- Opening Delimiter -

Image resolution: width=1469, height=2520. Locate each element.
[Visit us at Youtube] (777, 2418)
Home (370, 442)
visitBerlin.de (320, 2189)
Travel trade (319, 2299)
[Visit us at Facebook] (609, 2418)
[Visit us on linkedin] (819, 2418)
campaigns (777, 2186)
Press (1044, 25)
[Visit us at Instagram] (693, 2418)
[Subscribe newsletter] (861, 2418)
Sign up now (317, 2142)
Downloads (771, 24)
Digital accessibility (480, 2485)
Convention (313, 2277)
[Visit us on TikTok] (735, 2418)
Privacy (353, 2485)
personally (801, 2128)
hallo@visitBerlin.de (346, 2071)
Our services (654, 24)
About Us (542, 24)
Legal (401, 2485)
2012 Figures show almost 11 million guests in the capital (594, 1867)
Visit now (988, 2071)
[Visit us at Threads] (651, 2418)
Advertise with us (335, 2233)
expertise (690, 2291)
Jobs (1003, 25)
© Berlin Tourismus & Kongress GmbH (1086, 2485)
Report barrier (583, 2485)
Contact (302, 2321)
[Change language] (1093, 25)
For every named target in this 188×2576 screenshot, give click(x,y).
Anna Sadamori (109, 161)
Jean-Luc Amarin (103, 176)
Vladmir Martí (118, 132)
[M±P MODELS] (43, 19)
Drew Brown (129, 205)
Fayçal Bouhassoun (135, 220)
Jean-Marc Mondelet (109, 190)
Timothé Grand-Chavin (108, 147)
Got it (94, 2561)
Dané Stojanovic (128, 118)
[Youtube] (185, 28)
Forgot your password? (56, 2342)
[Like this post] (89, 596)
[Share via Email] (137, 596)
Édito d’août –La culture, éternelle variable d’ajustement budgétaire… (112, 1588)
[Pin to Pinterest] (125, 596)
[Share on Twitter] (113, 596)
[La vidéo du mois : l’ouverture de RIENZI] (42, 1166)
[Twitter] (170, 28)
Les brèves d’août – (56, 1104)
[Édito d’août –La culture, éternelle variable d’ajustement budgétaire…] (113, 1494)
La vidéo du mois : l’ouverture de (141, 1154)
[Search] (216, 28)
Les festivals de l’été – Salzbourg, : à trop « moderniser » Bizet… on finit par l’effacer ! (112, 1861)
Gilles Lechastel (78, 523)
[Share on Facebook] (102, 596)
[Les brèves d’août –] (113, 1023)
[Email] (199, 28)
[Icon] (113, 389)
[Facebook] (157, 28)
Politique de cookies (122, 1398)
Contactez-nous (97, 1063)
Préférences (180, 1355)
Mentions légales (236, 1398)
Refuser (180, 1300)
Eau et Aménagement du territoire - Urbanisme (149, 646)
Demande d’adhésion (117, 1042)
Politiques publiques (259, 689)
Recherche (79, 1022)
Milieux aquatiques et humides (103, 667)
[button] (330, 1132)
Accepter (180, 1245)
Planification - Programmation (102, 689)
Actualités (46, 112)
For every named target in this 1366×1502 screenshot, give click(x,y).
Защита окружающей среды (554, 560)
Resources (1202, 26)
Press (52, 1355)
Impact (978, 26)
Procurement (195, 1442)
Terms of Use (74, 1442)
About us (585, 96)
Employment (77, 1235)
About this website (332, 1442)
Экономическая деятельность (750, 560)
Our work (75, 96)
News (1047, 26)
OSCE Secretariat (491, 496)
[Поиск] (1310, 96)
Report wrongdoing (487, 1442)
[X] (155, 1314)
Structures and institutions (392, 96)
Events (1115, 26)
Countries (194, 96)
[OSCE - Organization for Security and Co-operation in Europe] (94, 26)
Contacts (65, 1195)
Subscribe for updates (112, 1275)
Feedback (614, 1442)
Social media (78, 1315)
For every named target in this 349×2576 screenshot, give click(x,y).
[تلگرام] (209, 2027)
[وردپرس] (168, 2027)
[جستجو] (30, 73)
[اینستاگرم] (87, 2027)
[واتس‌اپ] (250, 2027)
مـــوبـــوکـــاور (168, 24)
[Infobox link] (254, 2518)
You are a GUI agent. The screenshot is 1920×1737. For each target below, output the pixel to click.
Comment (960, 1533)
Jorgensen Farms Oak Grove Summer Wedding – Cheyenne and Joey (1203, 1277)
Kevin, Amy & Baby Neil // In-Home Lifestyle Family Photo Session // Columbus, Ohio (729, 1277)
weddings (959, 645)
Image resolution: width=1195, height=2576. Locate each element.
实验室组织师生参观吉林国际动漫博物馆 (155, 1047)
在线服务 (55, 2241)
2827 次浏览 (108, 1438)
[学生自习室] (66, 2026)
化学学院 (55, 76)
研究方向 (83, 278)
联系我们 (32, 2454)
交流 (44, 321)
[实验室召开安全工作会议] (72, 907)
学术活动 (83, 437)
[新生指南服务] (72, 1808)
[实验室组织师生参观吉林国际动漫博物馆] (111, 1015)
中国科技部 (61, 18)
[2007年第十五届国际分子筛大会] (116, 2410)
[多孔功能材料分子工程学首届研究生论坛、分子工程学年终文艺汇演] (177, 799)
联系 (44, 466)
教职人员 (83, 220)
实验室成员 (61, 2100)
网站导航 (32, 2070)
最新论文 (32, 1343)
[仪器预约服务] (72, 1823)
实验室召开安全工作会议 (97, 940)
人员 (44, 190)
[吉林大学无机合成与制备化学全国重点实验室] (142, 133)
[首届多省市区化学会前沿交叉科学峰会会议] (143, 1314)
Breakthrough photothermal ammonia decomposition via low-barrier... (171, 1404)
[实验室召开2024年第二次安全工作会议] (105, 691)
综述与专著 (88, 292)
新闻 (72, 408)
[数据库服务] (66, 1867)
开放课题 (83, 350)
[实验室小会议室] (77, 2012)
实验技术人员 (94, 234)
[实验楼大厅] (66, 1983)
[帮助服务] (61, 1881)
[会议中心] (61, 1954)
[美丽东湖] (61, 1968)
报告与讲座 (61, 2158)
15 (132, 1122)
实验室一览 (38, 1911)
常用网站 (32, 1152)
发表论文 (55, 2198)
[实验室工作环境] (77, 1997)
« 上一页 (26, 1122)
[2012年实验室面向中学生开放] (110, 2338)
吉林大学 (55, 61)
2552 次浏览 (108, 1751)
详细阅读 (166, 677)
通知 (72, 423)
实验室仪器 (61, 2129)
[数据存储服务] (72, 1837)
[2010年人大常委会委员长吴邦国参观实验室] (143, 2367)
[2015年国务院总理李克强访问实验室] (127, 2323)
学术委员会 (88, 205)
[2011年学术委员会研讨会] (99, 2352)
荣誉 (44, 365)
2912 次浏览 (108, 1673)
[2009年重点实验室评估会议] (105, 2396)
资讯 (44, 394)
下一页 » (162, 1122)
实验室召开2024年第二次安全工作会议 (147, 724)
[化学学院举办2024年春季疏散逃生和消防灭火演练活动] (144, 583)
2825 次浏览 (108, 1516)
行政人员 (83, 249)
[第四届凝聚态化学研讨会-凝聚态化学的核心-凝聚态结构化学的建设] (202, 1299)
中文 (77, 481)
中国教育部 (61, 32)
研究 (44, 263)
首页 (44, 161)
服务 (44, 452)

- Closing Delimiter -

WHAT IS NEEDED
A verbatim output of all the data above is needed.

REPLY TO THE TASK
Image resolution: width=1469, height=2520. Locate each element.
[Visit us at Youtube] (777, 2418)
Home (370, 442)
visitBerlin.de (320, 2189)
Travel trade (319, 2299)
[Visit us at Facebook] (609, 2418)
[Visit us on linkedin] (819, 2418)
campaigns (777, 2186)
Press (1044, 25)
[Visit us at Instagram] (693, 2418)
[Subscribe newsletter] (861, 2418)
Sign up now (317, 2142)
Downloads (771, 24)
Digital accessibility (480, 2485)
Convention (313, 2277)
[Visit us on TikTok] (735, 2418)
Privacy (353, 2485)
personally (801, 2128)
hallo@visitBerlin.de (346, 2071)
Our services (654, 24)
About Us (542, 24)
Legal (401, 2485)
2012 Figures show almost 11 million guests in the capital (594, 1867)
Visit now (988, 2071)
[Visit us at Threads] (651, 2418)
Advertise with us (335, 2233)
expertise (690, 2291)
Jobs (1003, 25)
© Berlin Tourismus & Kongress GmbH (1086, 2485)
Report barrier (583, 2485)
Contact (302, 2321)
[Change language] (1093, 25)
For every named target in this 188×2576 screenshot, give click(x,y).
Anna Sadamori (109, 161)
Jean-Luc Amarin (103, 176)
Vladmir Martí (118, 132)
[M±P MODELS] (43, 19)
Drew Brown (129, 205)
Fayçal Bouhassoun (135, 220)
Jean-Marc Mondelet (109, 190)
Timothé Grand-Chavin (108, 147)
Got it (94, 2561)
Dané Stojanovic (128, 118)
[Youtube] (185, 28)
Forgot your password? (56, 2342)
[Like this post] (89, 596)
[Share via Email] (137, 596)
Édito d’août –La culture, éternelle variable d’ajustement budgétaire… (112, 1588)
[Pin to Pinterest] (125, 596)
[Share on Twitter] (113, 596)
[La vidéo du mois : l’ouverture de RIENZI] (42, 1166)
[Twitter] (170, 28)
Les brèves d’août – (56, 1104)
[Édito d’août –La culture, éternelle variable d’ajustement budgétaire…] (113, 1494)
La vidéo du mois : l’ouverture de (141, 1154)
[Search] (216, 28)
Les festivals de l’été – Salzbourg, : à trop « moderniser » Bizet… on finit par l’effacer ! (112, 1861)
Gilles Lechastel (78, 523)
[Share on Facebook] (102, 596)
[Les brèves d’août –] (113, 1023)
[Email] (199, 28)
[Icon] (113, 389)
[Facebook] (157, 28)
Politique de cookies (122, 1398)
Contactez-nous (97, 1063)
Préférences (180, 1355)
Mentions légales (236, 1398)
Refuser (180, 1300)
Eau et Aménagement du territoire - Urbanisme (149, 646)
Demande d’adhésion (117, 1042)
Politiques publiques (259, 689)
Recherche (79, 1022)
Milieux aquatiques et humides (103, 667)
[button] (330, 1132)
Accepter (180, 1245)
Planification - Programmation (102, 689)
Actualités (46, 112)
For every named target in this 1366×1502 screenshot, give click(x,y).
Защита окружающей среды (554, 560)
Resources (1202, 26)
Press (52, 1355)
Impact (978, 26)
Procurement (195, 1442)
Terms of Use (74, 1442)
About us (585, 96)
Employment (77, 1235)
About this website (332, 1442)
Экономическая деятельность (750, 560)
Our work (75, 96)
News (1047, 26)
OSCE Secretariat (491, 496)
[Поиск] (1310, 96)
Report wrongdoing (487, 1442)
[X] (155, 1314)
Structures and institutions (392, 96)
Events (1115, 26)
Countries (194, 96)
[OSCE - Organization for Security and Co-operation in Europe] (94, 26)
Contacts (65, 1195)
Subscribe for updates (112, 1275)
Feedback (614, 1442)
Social media (78, 1315)
For every named target in this 349×2576 screenshot, give click(x,y).
[تلگرام] (209, 2027)
[وردپرس] (168, 2027)
[جستجو] (30, 73)
[اینستاگرم] (87, 2027)
[واتس‌اپ] (250, 2027)
مـــوبـــوکـــاور (168, 24)
[Infobox link] (254, 2518)
You are a GUI agent. The screenshot is 1920×1737. For each target below, output the pixel to click.
Comment (960, 1533)
Jorgensen Farms Oak Grove Summer Wedding – Cheyenne and Joey (1203, 1277)
Kevin, Amy & Baby Neil // In-Home Lifestyle Family Photo Session // Columbus, Ohio (729, 1277)
weddings (959, 645)
Image resolution: width=1195, height=2576. Locate each element.
实验室组织师生参观吉林国际动漫博物馆 (155, 1047)
在线服务 (55, 2241)
2827 次浏览 (108, 1438)
[学生自习室] (66, 2026)
化学学院 (55, 76)
研究方向 (83, 278)
联系我们 (32, 2454)
交流 (44, 321)
[实验室召开安全工作会议] (72, 907)
学术活动 (83, 437)
[新生指南服务] (72, 1808)
[实验室组织师生参观吉林国际动漫博物馆] (111, 1015)
中国科技部 (61, 18)
[2007年第十五届国际分子筛大会] (116, 2410)
[多孔功能材料分子工程学首届研究生论坛、分子工程学年终文艺汇演] (177, 799)
联系 (44, 466)
教职人员 (83, 220)
实验室成员 (61, 2100)
网站导航 (32, 2070)
最新论文 (32, 1343)
[仪器预约服务] (72, 1823)
实验室召开安全工作会议 (97, 940)
人员 (44, 190)
[吉林大学无机合成与制备化学全国重点实验室] (142, 133)
[首届多省市区化学会前沿交叉科学峰会会议] (143, 1314)
Breakthrough photothermal ammonia decomposition via low-barrier... (171, 1404)
[实验室召开2024年第二次安全工作会议] (105, 691)
综述与专著 (88, 292)
新闻 (72, 408)
[数据库服务] (66, 1867)
开放课题 (83, 350)
[实验室小会议室] (77, 2012)
实验技术人员 (94, 234)
[实验楼大厅] (66, 1983)
[帮助服务] (61, 1881)
[会议中心] (61, 1954)
[美丽东湖] (61, 1968)
报告与讲座 (61, 2158)
15 (132, 1122)
实验室一览 (38, 1911)
常用网站 (32, 1152)
发表论文 (55, 2198)
[实验室工作环境] (77, 1997)
« 上一页 (26, 1122)
[2012年实验室面向中学生开放] (110, 2338)
吉林大学 (55, 61)
2552 次浏览 (108, 1751)
详细阅读 (166, 677)
通知 (72, 423)
实验室仪器 (61, 2129)
[数据存储服务] (72, 1837)
[2010年人大常委会委员长吴邦国参观实验室] (143, 2367)
[2015年国务院总理李克强访问实验室] (127, 2323)
学术委员会 (88, 205)
[2011年学术委员会研讨会] (99, 2352)
荣誉 (44, 365)
2912 次浏览 (108, 1673)
[2009年重点实验室评估会议] (105, 2396)
资讯 (44, 394)
下一页 » (162, 1122)
实验室召开2024年第二次安全工作会议 (147, 724)
[化学学院举办2024年春季疏散逃生和消防灭火演练活动] (144, 583)
2825 次浏览 (108, 1516)
行政人员 (83, 249)
[第四届凝聚态化学研讨会-凝聚态化学的核心-凝聚态结构化学的建设] (202, 1299)
中文 (77, 481)
中国教育部 (61, 32)
研究 (44, 263)
首页 (44, 161)
服务 (44, 452)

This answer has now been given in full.